Schunkeln für mehr Lohn
In den „Pausen“ machten auf der Bühne die Vertreter der verschiedenen städtischen Unternehmen ihrem Ärger Luft. Und das zum Teil sehr drastisch. „Wir lassen uns nicht verarschen“, rief Verdi-Geschäftsführerin Emscher-Lippe-Süd Martina Peil den Massen zu, kurz bevor diese sich im Anschluss an die Kundgebung um etwa 11 Uhr über die Bahnhofstraße zum Wissenschaftspark begaben, wo die Streikenden sich in die Streiklisten eintrugen. „Landtagsabgeordnete bekommen 500 Euro mehr – bei monatlich 10.000 Euro. Und wir? Nicht mal 200 Euro bei 2000 Euro Monatsgehalt.
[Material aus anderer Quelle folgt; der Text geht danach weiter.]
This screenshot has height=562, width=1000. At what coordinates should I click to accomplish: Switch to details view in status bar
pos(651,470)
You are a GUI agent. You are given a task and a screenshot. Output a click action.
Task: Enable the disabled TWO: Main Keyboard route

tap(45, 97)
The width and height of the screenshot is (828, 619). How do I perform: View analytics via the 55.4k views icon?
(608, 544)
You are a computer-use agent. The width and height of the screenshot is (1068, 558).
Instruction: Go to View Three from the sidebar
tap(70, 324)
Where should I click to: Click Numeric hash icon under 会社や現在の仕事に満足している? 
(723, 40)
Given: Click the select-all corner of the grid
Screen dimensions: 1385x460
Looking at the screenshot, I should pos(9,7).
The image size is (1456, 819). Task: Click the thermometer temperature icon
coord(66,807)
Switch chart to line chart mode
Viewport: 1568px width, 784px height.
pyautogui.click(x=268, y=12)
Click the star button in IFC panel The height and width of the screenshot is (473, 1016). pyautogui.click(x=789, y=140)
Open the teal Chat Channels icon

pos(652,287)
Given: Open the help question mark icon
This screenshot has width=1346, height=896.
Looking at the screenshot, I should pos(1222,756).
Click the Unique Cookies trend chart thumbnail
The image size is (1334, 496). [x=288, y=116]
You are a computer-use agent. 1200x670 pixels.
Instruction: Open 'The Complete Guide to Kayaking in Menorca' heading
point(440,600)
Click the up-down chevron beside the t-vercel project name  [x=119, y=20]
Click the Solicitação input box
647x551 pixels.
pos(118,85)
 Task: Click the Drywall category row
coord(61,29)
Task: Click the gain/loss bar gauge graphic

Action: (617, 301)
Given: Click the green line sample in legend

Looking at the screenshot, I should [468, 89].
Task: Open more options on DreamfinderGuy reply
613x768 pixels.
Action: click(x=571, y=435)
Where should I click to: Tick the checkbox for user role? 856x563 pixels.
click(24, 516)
Da kann ich doch nur lachen!“ Auch die Vorredner aus den Lagern Bogestra, Sparkasse, IAG etc. schlugen in diese Kerbe, beklagten Arbeitsverdichtung und extrem lange Dienstzeiten bei gleichem Lohn, während für Rettungsschirme und Ehrensolde Geld da sei: „Die Verteilung in diesem Land stimmt nicht.“
Taxi-Unternehmen profitierten (nicht)
Der Öffentliche Personennahverkehr lag lahm. Da sollte man doch meinen, dass Taxi-Unternehmen richtig Reibach machen. So ganz stimmt das wohl nicht. „Heute morgen war es ein bisschen mehr als üblich. Aber sonst ist bei uns tote Hose“, sagte Taxi-Gelsen-Geschäftsführer Harald Grossmann in den Mittagsstunden auf Anfrage. Knapp 60 von 70 verfügbaren Wagen waren am Mittwoch im Einsatz. Auch in den späten Nachmittagsstunden hielt sich die Nachfrage im Rahmen, wie Mitarbeiter Gerfried Schwittau mitteilte. „Die Leute haben wohl ein bisschen vorgeplant.“ „Voll im Stress“ war man dagegen bei Taxi Stern. Yasemin Kararmis: „Unsere Fahrer warten sonst bis zu drei Stunden, heute nur 20 Minuten.“ Acht Taxen waren unterwegs – sonst sind es fünf.
20 Sparkassen-Filialen blieben geschlossen
Auch die Sparkasse zählt zu den öffentlich-rechtlichen Kreditinstituten. Deshalb blieben am Mittwoch in Gelsenkirchen 20 von 30 Filialen wegen des Warnstreiks geschlossen. „Es gibt auch Mitarbeiter, die nicht in der Gewerkschaft Verdi sind, und deshalb nicht am Streik teilnehmen“, sagte Sparkassen-Sprecher Udo Kramer. Daher seien die verbliebenen Angestellten so verteilt worden, dass über das Stadtgebiet verteilt zehn Filialen geöffnet bleiben konnten. Darunter auch die Hauptstelle, die paradoxerweise am Neumarkt angesiedelt ist, wo die Kundgebung stattfand.